Copy and paste links into your browser, or type them in by hand instead. Another reason to disable HTML email - the HTML
hides the real destination of that seemingly innocuous link. (unless sandboxed)
. Use an antivirus program . A basic free program like AVG works
. Use a firewall. The best firewall is a hardware router - the kind you use to share an internet connection. I also recommend
turning on your operating system’s firewall - even if you have a router - but I don’t recommend third-party software firewalls or
any complete internet security suites. They cause more problems than they solve.
. Don’t download files from places you aren’t absolutely sure are safe. Stick with the well known sites. Teeneagers who use file
sharing software like BitTorrent, Azureus, Kazaa, Morpheus, Grokster, and Limewire, often unwittingly download spyware and
trojans. If you must, quarantine all downloads in your sandbox then scan them a few days later with an updated anti-virus. Or
with online scanners http://virusscan.jotti.org/en or http://www.virustotal.com/
When using a public computer, it is important to safeguard personal information. For this reason, never leave a public computer
until you have made sure to log out of whatever website that you visited. Just closing the browser window does not suffice,
as the website can still retain the login information. Also, to further ensure privacy, never enter credit card or other financial
information into a public computer. As a last safety rule, be sure to clear your browsing history right before you leave the public
computer
. Do not forget the physical If you have a laptop and keep sensitive information on it what would you do if it were stolen
. You could encrypt you data or drives with http://www.truecrypt.org/ and for the paranoid you could do this on all your computers
. If you have a wireless network at home learn to secure it
. Nothing can protect you from yourself most problems arise from a users mistake, get educated
Follow common sense this partial list should get you off to a good start

[LNGTERMER]

jmourik, my PC also got the same virus and was wondering about options and solutions. I use Mcafee for my Firewall and malware  detection but does not even detect this. Steve thanks for the info.

[Storm]

I would recommend running Microsoft Security Essentials, if you must run a Windows PC.  It is a free Antivirus software from Microsoft (free to anyone running a genuine -not pirated- copy of Windows) and works as well or better than the ones that charge (ahem... McAfee, Norton, etc).

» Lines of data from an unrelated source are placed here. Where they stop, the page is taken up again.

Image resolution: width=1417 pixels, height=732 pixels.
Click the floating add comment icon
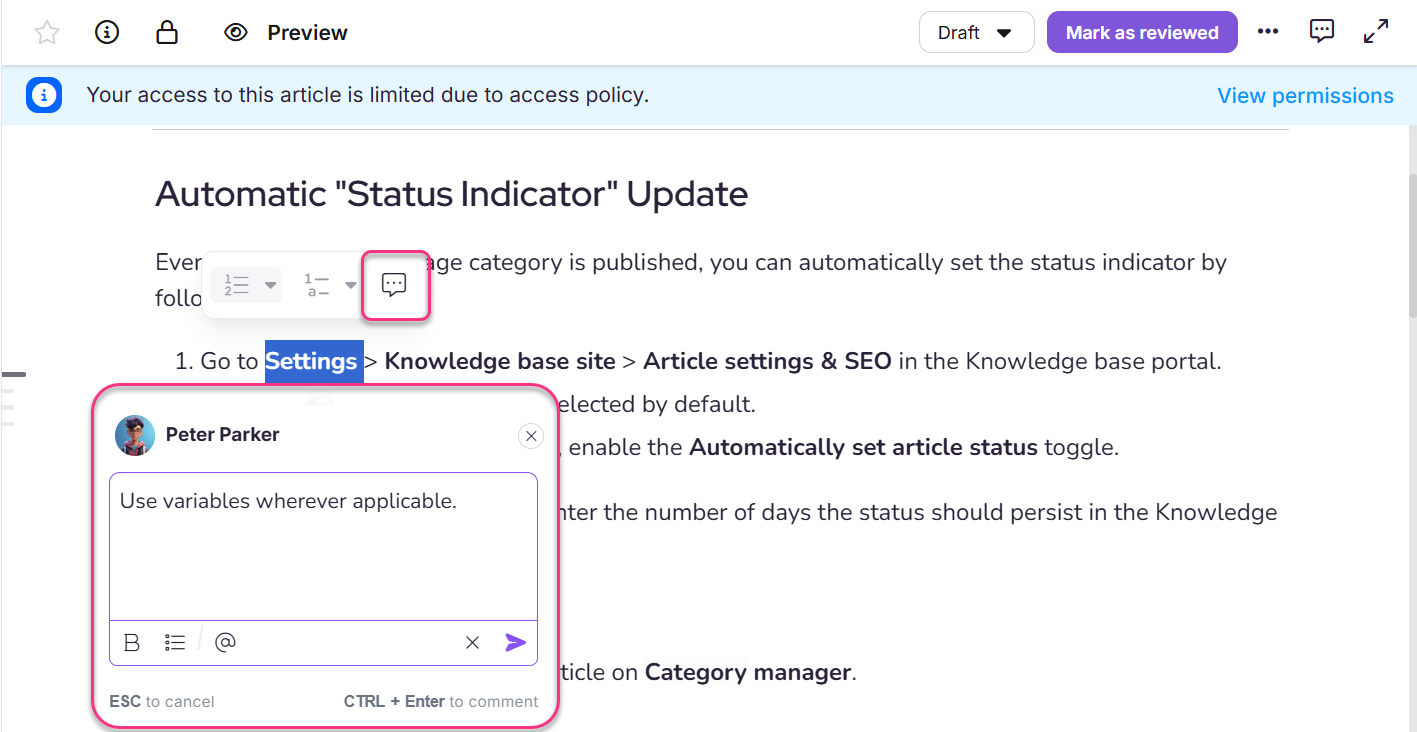pyautogui.click(x=394, y=285)
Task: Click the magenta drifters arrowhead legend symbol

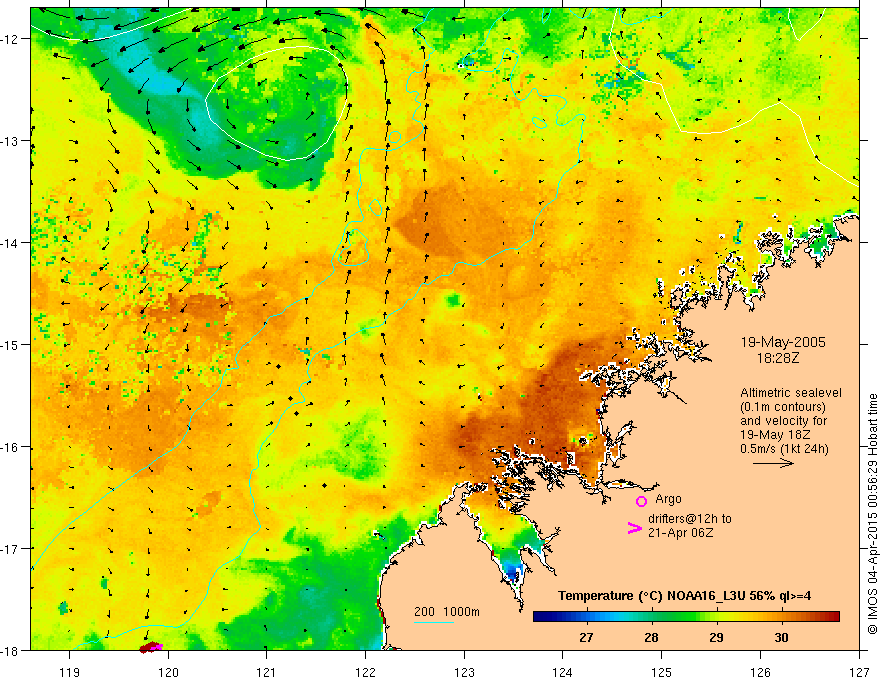Action: tap(635, 527)
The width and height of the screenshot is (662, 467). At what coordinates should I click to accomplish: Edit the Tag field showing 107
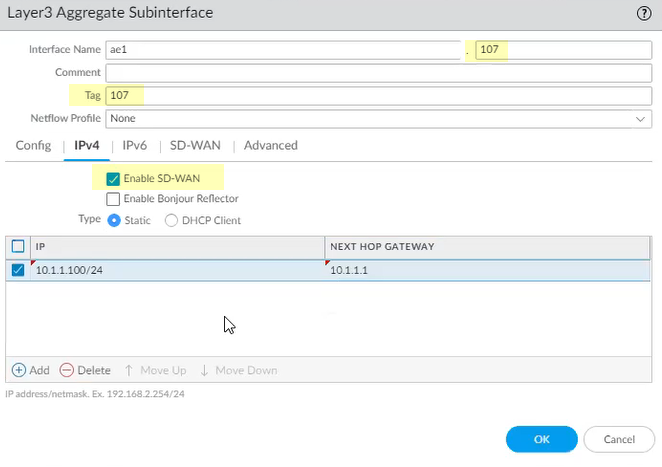pyautogui.click(x=378, y=95)
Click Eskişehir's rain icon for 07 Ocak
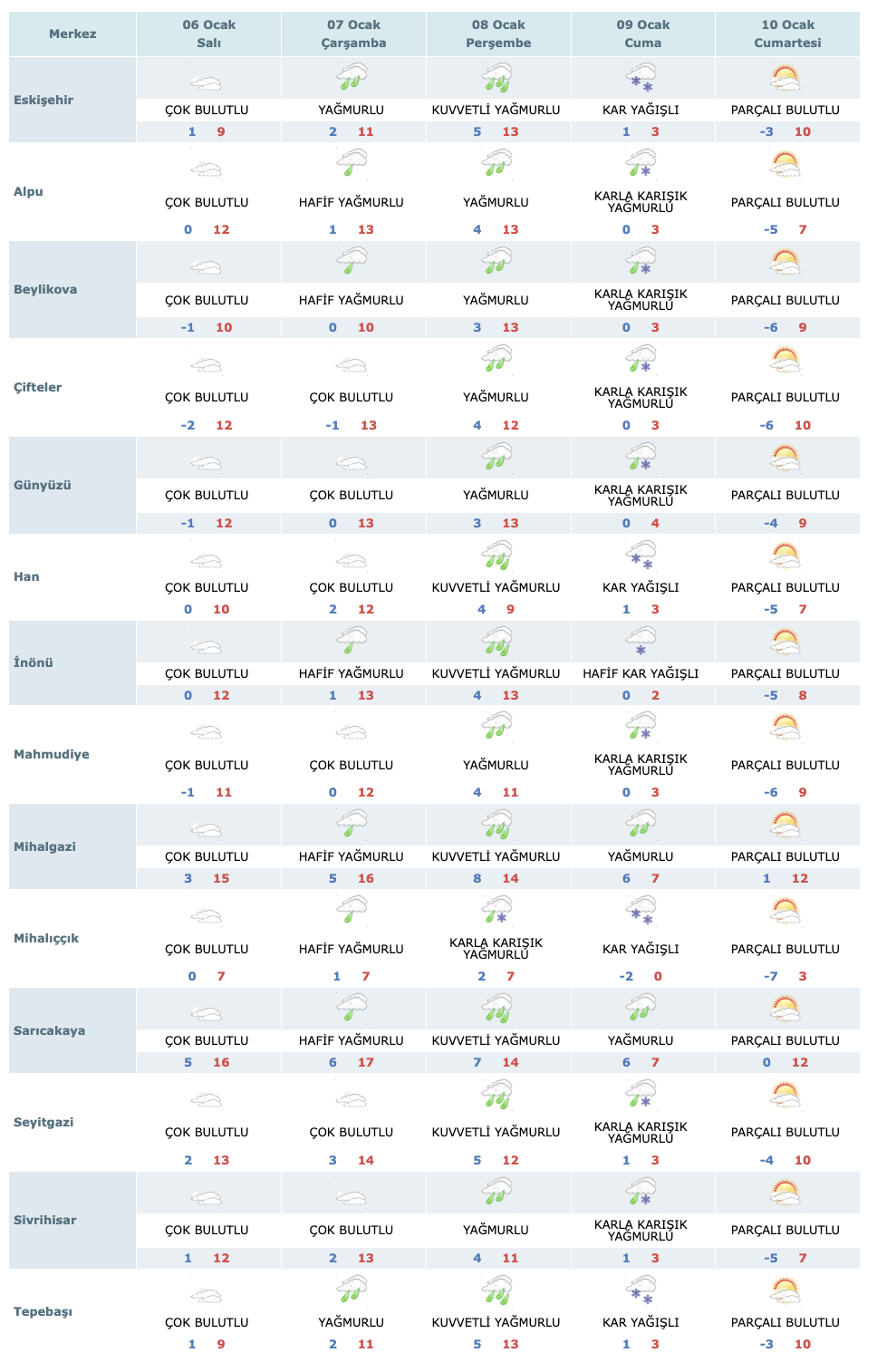 point(352,78)
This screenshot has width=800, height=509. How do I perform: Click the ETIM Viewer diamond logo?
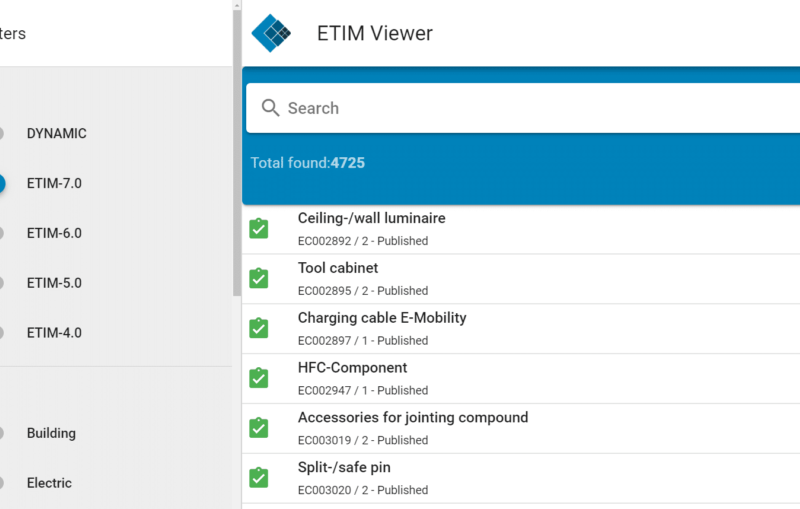271,33
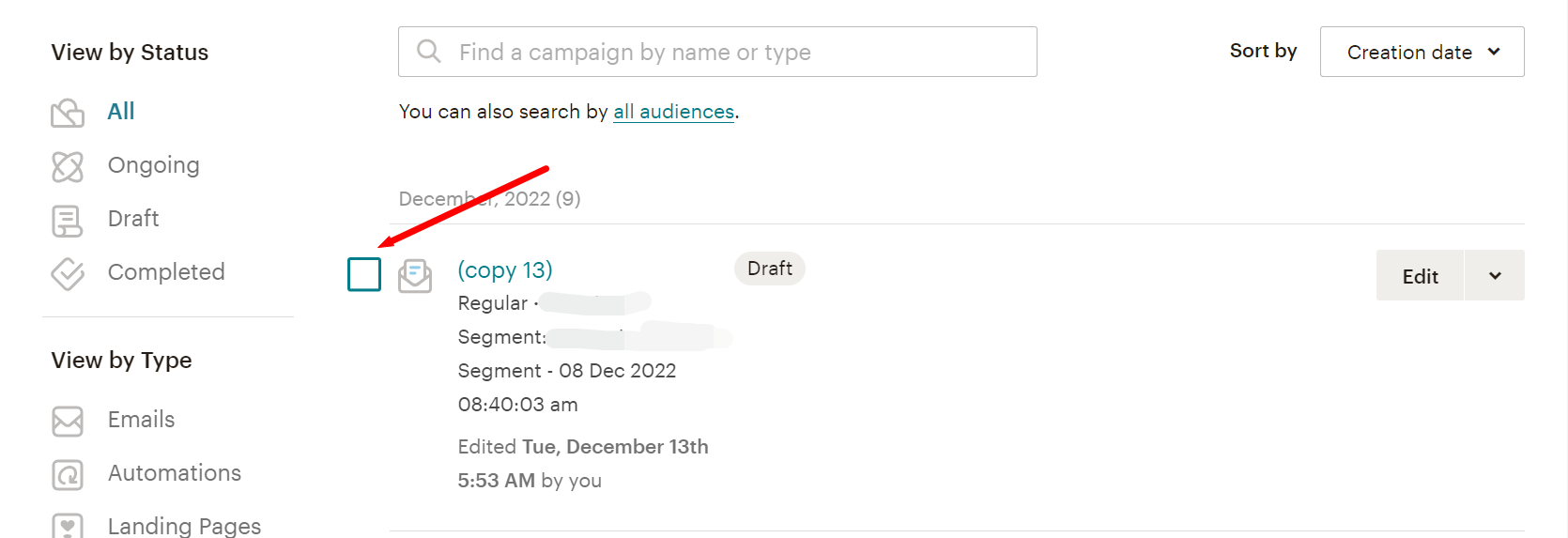Select the All status filter
The height and width of the screenshot is (538, 1568).
point(121,112)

Also, if you have Windows Vista or 7 use the built in Windows Defender anti-spyware and keep it up to date.  It is also free.

One of the most insidious things lately are antivirus software that is actually a Virus, which it sounds like you got.  You go to a website and get a pop-up message that looks official, like a Windows error, warning you that you have a virus.  Then, if you click to remove it, or scan, it actually infects you, then they try to charge you money to remove it.  It's basically extortion-ware.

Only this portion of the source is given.